What to produce: Could you output exactly the lines running from the one containing "The image size is (2550, 1345)." to the final line of the listing below, leaving out pictures?

Extracted data:

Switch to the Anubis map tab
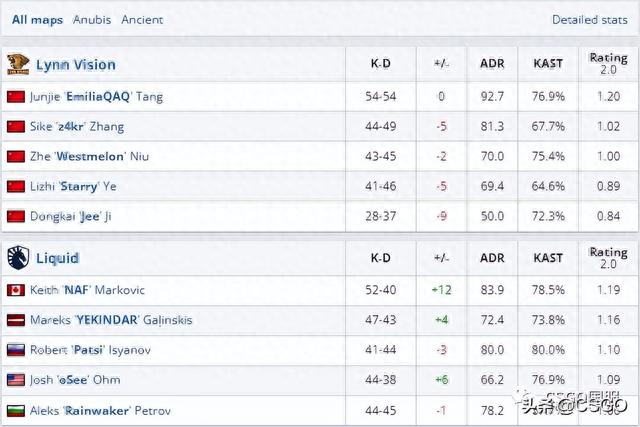The height and width of the screenshot is (427, 640). click(92, 20)
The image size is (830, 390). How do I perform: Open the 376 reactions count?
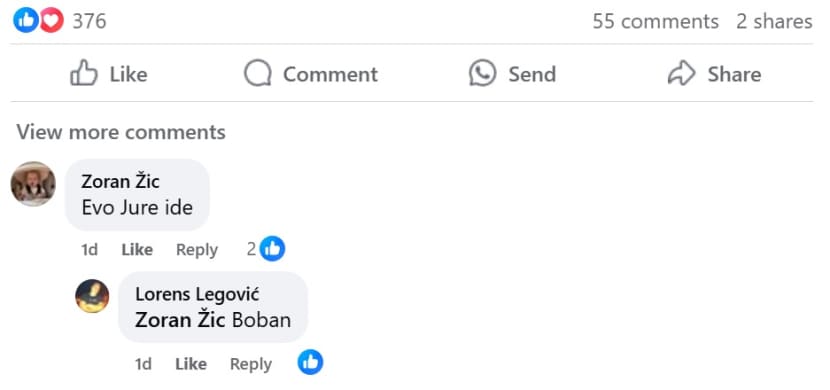(89, 21)
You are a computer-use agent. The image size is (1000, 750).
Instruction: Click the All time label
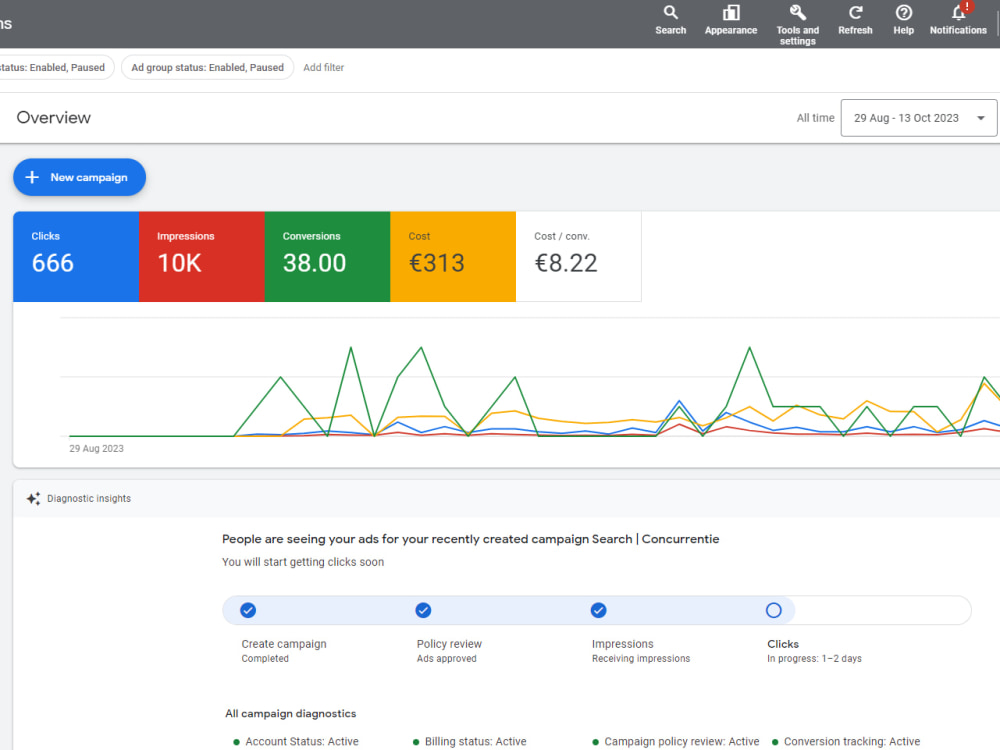[x=815, y=117]

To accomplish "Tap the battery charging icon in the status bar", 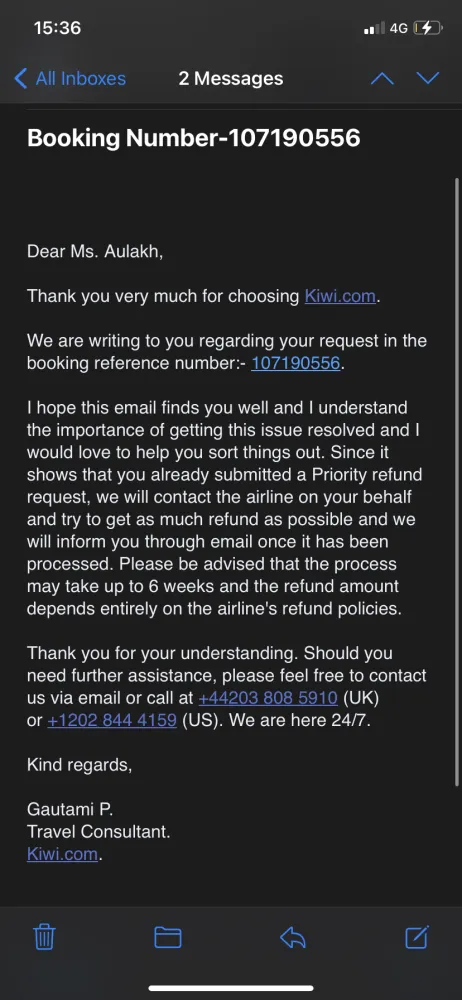I will (x=427, y=28).
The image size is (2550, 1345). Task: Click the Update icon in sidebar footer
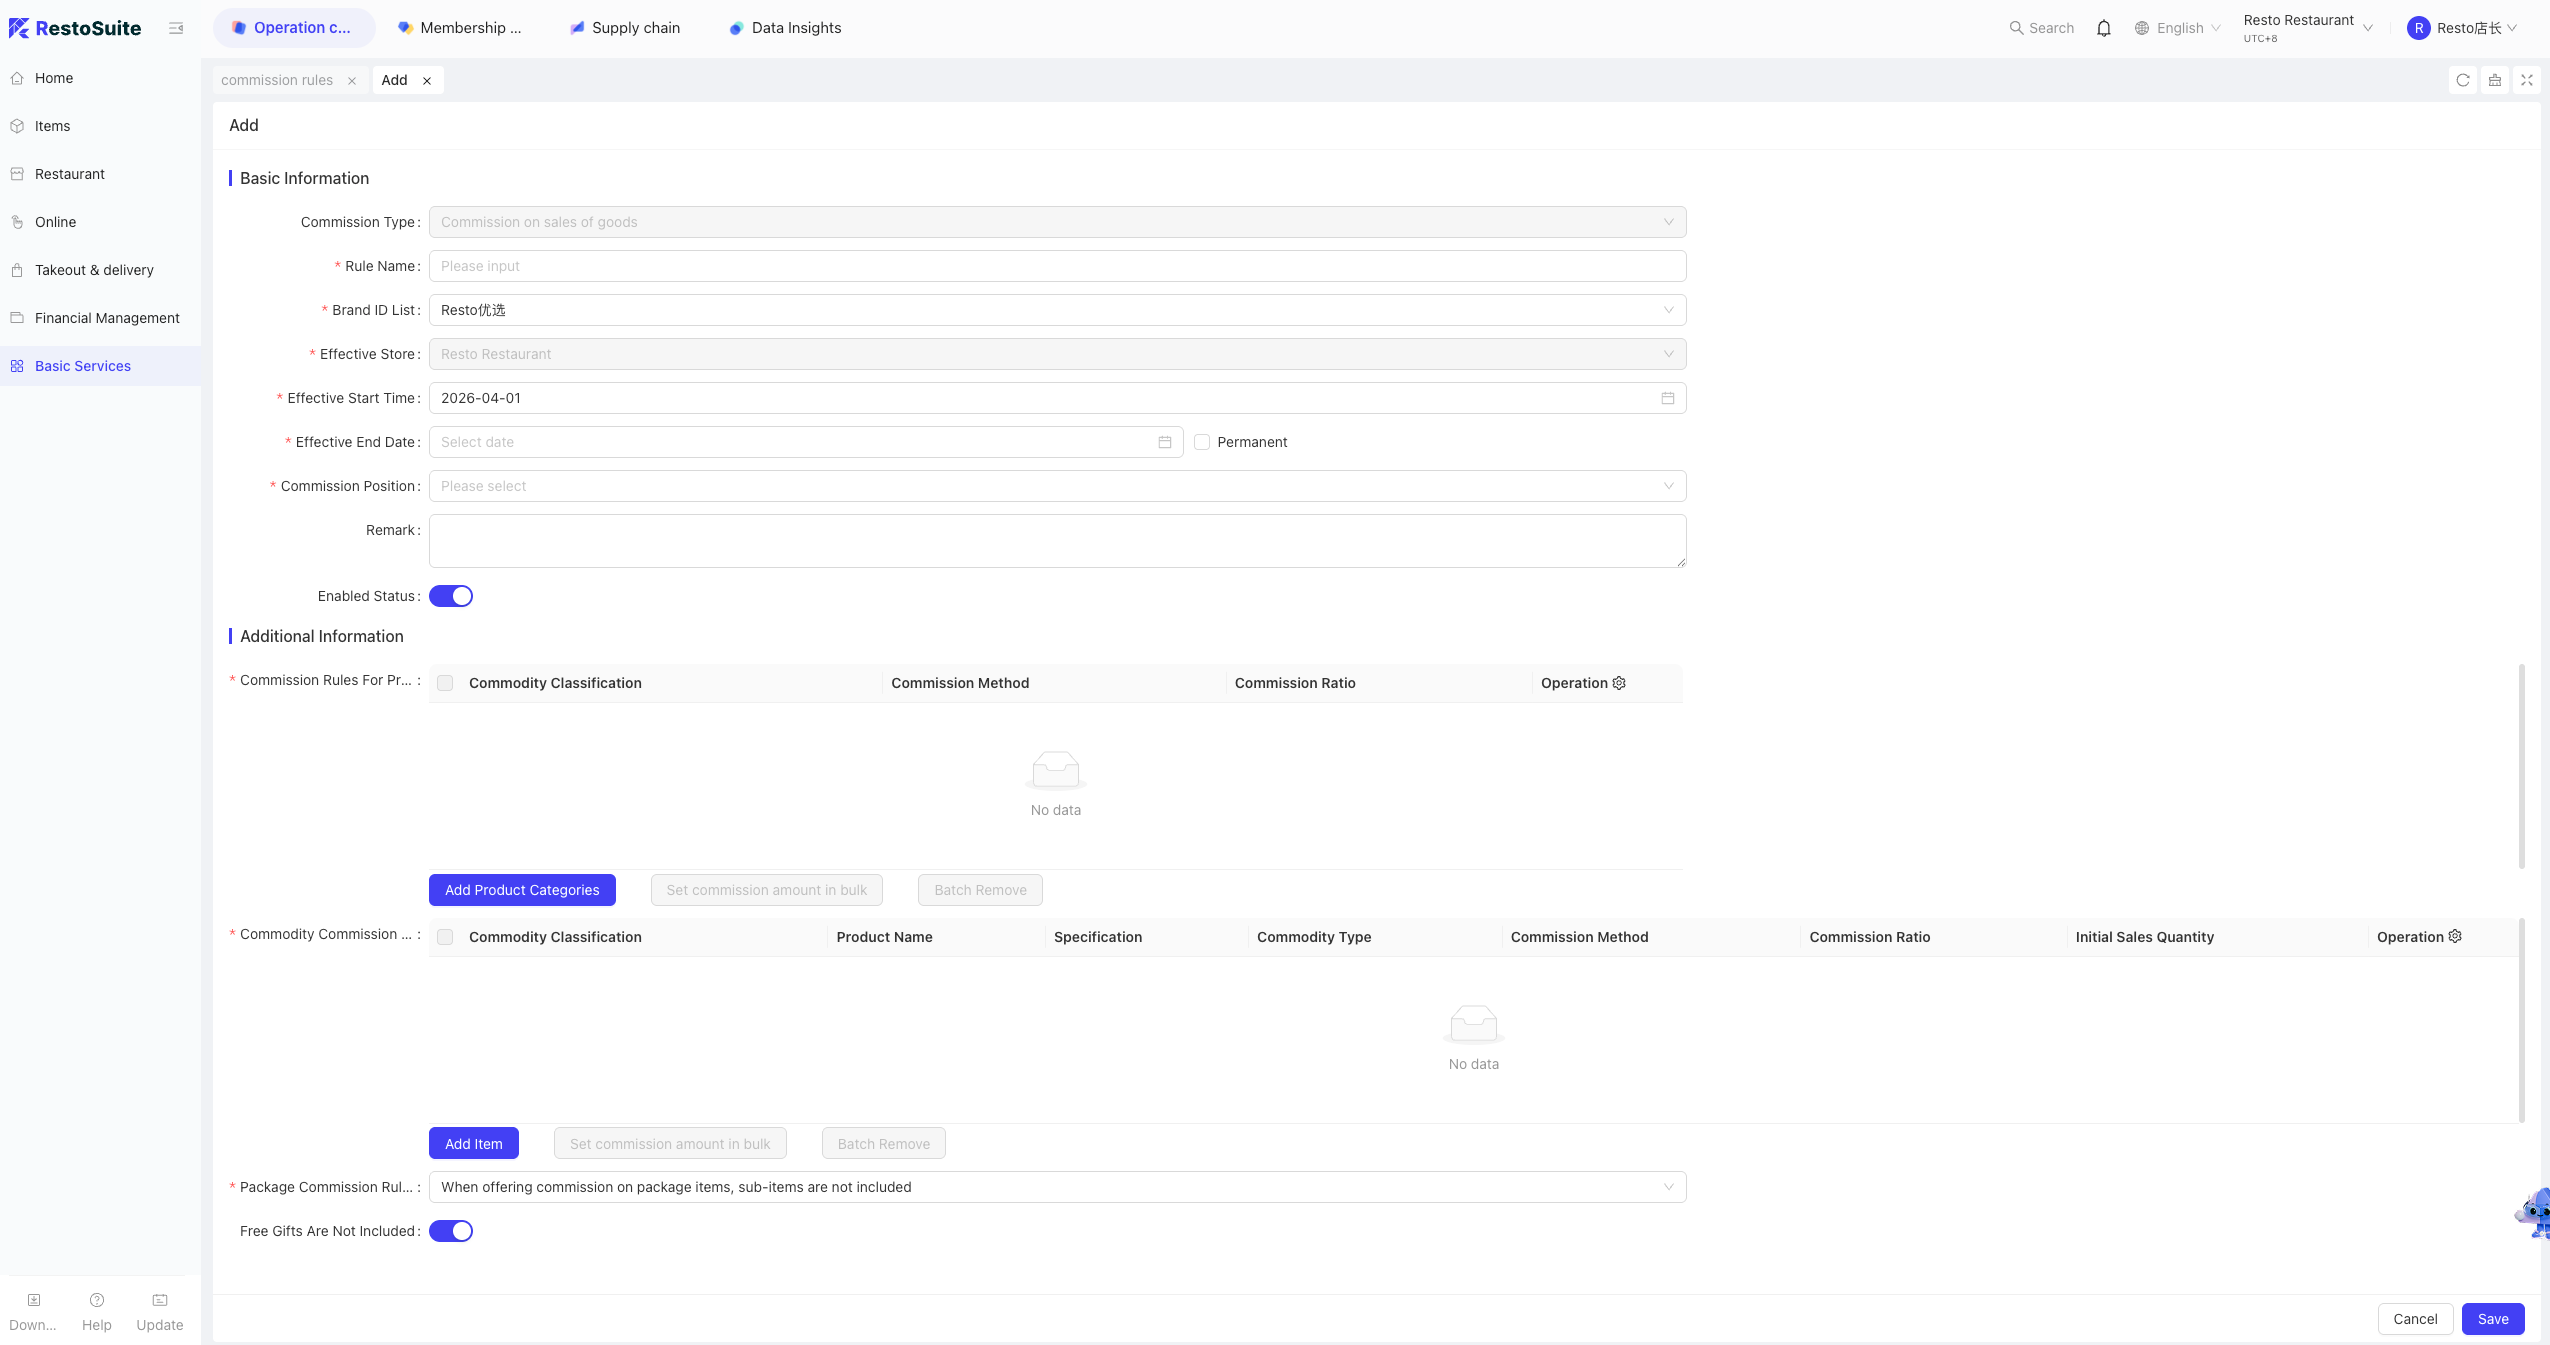click(160, 1311)

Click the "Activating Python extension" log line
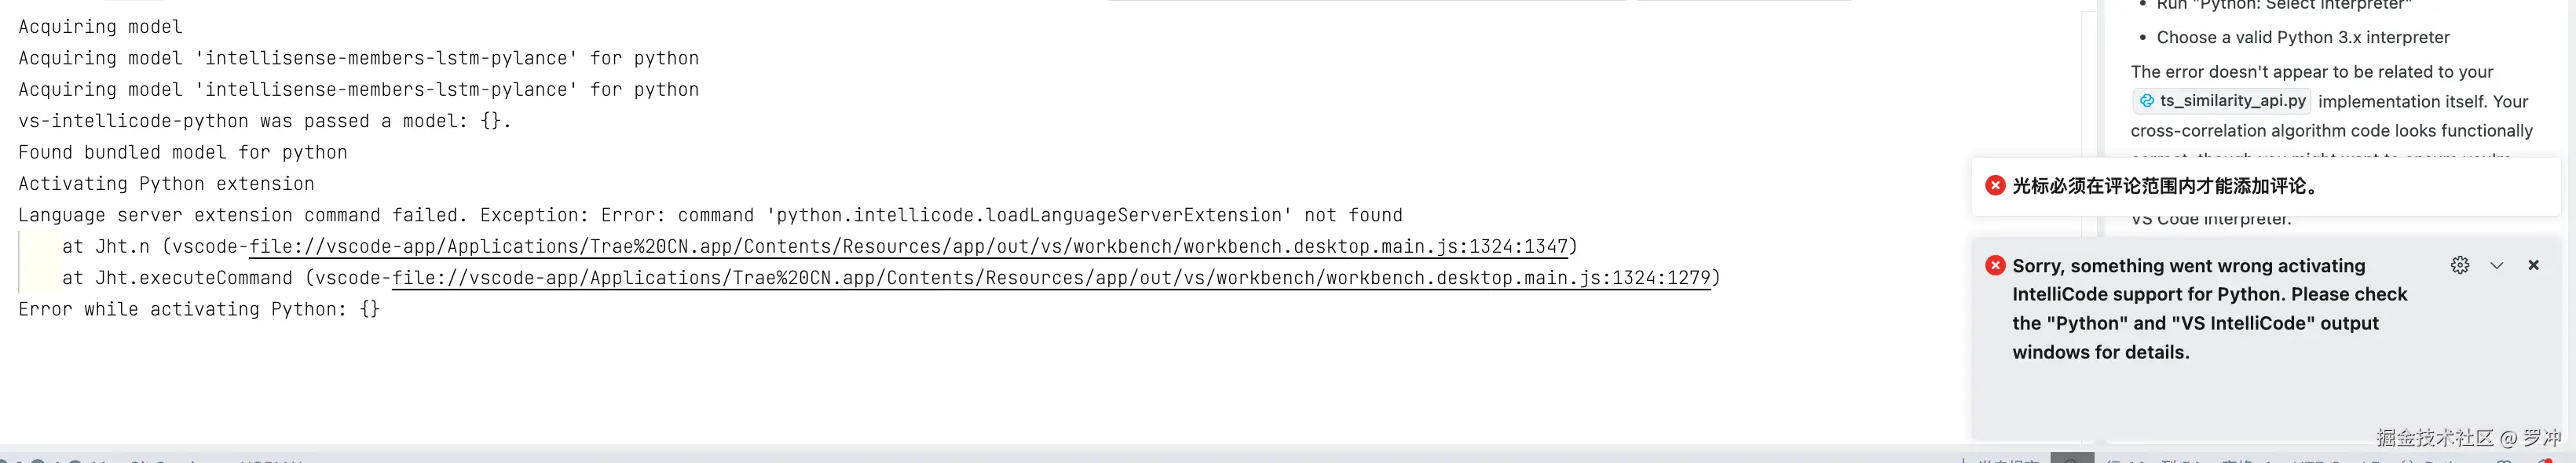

Final answer:
The image size is (2550, 1345). Task: Click the Update icon in sidebar footer
click(160, 1311)

Click the "Activating Python extension" log line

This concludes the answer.